Existe una factor que contradice la noble voluntad oficial de mejorar el futuro de la economía argentina: el aumento de la deuda externa. ¿Qué futuro le dejamos a nuestros hijos y nietos si esperamos de ellos que, además de pagar sus gastos, se hagan cargo de los nuestros?
Es central hacer foco en el endeudamiento en moneda que no emitimos, dado que la refinanciación de los compromisos asumidos (estos modelos siempre contemplan el repago de la deuda con nueva deuda) dependerá del ánimo de los acreedores internacionales y de las exigencias que Argentina deba cumplir. Desafortunadamente, los mandatos a cumplir para poder seguir en la bola de nieve de la deuda nunca impulsaron un proceso de crecimiento sustentable. Al contrario, los ajustes fiscales demandados contrajeron más la actividad e implicaron la necesidad de mayor endeudamiento.
Y el ritmo de crecimiento de los préstamos recibidos viene siendo el más acelerado de nuestra historia. La deuda total en moneda extranjera, según datos del Observatorio de la Deuda de la UMET, desde la asunción de Cambiemos y hasta mediados de noviembre de 2017, fue de 87.880 millones de dólares, lo cual equivale al 15,7 por ciento del PIB. En relación al PIB, pasó de representar el 27,5 por ciento a fines de 2015 a alcanzar el 43,2 por ciento en la actualidad. Un rasgo relevante es que, el sector público ha generado el 89 por ciento del nuevo endeudamiento y sólo un 11 por ciento correspondió al sector privado, según el referido observatorio.
La agencia de noticias internacional Bloomberg reparó en lo peligroso del actual endeudamiento, al observar que somos el país que más se endeudó en el mundo durante los últimos dos años, a pesar de tener un PIB que es 20 veces más pequeño que la segunda economía que más préstamos tomó (China). Bloomberg también advirtió que “solo alrededor del 20 por ciento de la deuda de Argentina está denominada en pesos” y consideró que ese balance “deja al país a merced de la volatilidad de los mercados cambiarios globales”. Es curioso que, si bien es necesario en parte el ingreso de divisas para el crecimiento, esos préstamos se usaron mayoritariamente para cancelar compromisos generales en pesos, que perfectamente podrían haberse cubierto en mayor medida con deuda en moneda local que sí podemos refinanciar sin tener que subsumirnos a presiones externas.

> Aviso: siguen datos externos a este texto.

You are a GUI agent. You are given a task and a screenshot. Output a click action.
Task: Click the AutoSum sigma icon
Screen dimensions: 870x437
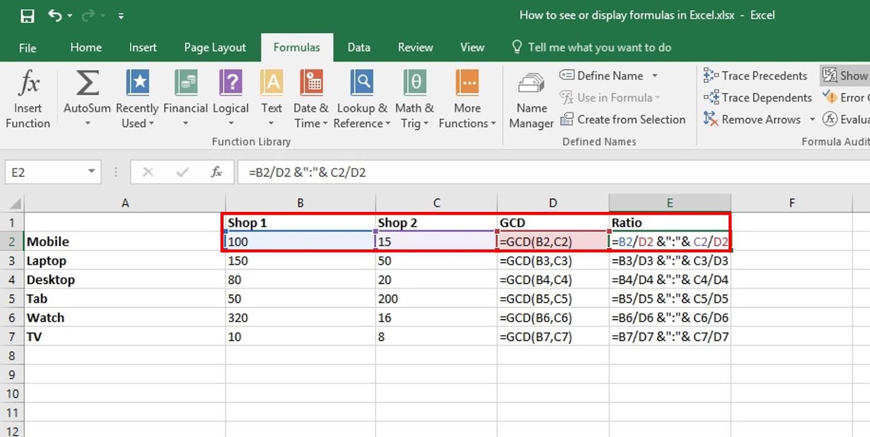pyautogui.click(x=87, y=84)
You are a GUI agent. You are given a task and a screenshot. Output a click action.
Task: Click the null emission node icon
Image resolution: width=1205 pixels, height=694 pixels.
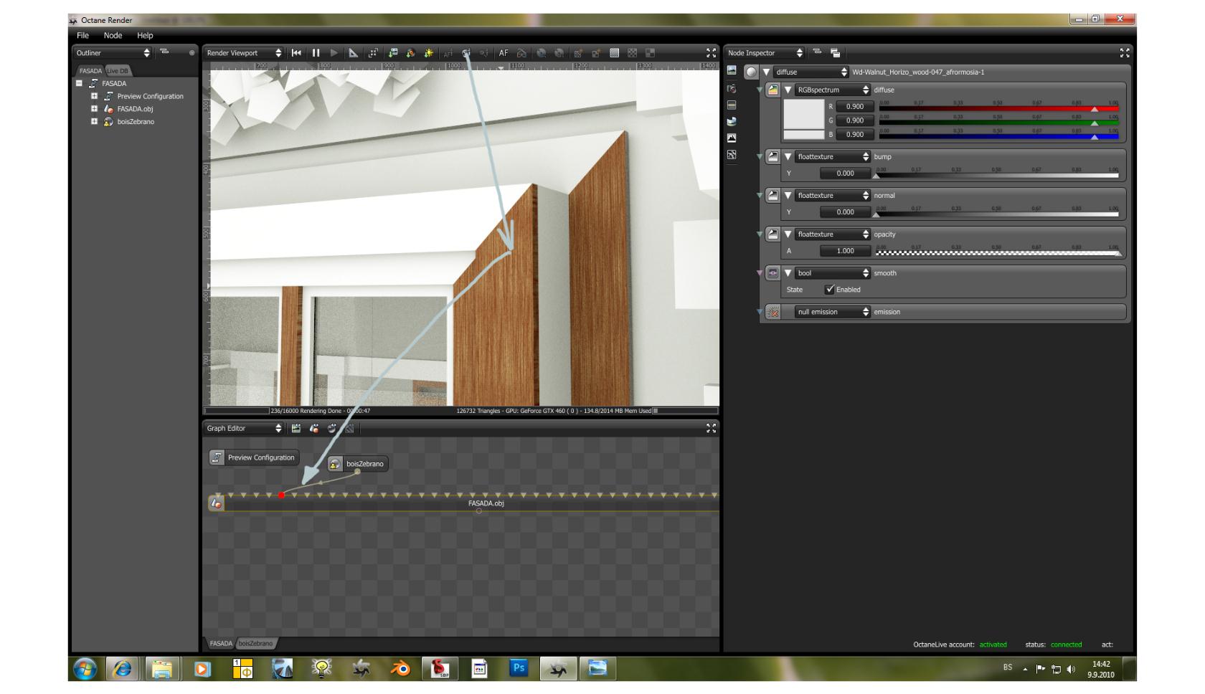click(773, 312)
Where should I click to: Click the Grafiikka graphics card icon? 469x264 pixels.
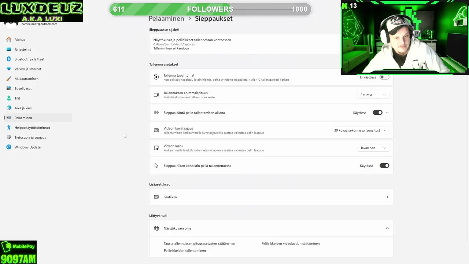(156, 197)
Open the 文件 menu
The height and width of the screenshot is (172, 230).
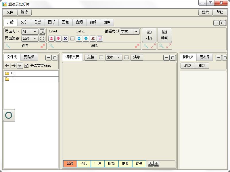(x=10, y=12)
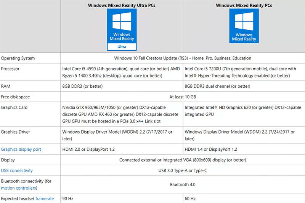Viewport: 305px width, 203px height.
Task: Follow the motion controllers link
Action: tap(19, 188)
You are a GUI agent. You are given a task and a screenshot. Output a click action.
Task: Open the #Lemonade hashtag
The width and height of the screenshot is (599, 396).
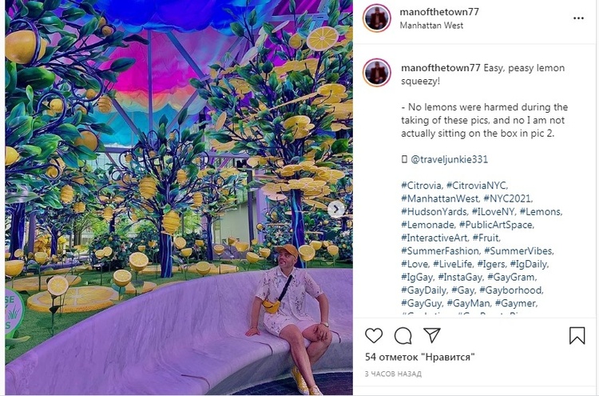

La aparente contradicción cobra sentido cuando se observa que los dólares ingresados del exterior implicaron, a la vez, una emisión monetaria extraordinaria que derivó en la necesidad de tener que emitir nueva deuda en pesos para esterilizar la expansión monetaria derivada del endeudamiento externo (los dólares que el gobierno consigue prestados suman reservas y, como contrapartida, el Banco Central debe emitir pesos). En el medio, para el sector financiero es un festival de rentas por intereses y comisiones, tanto por la deuda colocada en el exterior como por la local. Así, además, se conjugó otra bola de nieve: la de las Lebac que ya superan en un 25 por ciento a la Base Monetaria. Para que la bomba no estalle y que sus tenedores busquen refugio de nuevo en el dólar, el pago de intereses debe ser cada vez más suculento. La hecatombe llegará cuando algún jugador grande del mercado retire sus fichas y las convierta a dólares. A partir de ahí comenzará el juego de la silla. Todos buscarán asentar sus ganancias en dólares, lamentando no haber salido antes y temiendo quedar afuera.
Anestesia
Históricamente, la deuda ha funcionado en Argentina como un gran narcótico; una herramienta que le permite al Estado evitar la espinosa discusión sobre la distribución de la renta y financiarse con un ingreso “indoloro” transitoriamente. De esa forma, evita confrontar con sectores poderosos que, montados sobre el ingreso extraordinario de capitales derivado de la deuda externa, pueden fugar capitales con plena libertad. Pero así como el reparto de presentes calamitosos y futuros venturosos nunca es equitativo, tampoco lo es la distribución del pago esa deuda que, sin embargo, tomamos todos.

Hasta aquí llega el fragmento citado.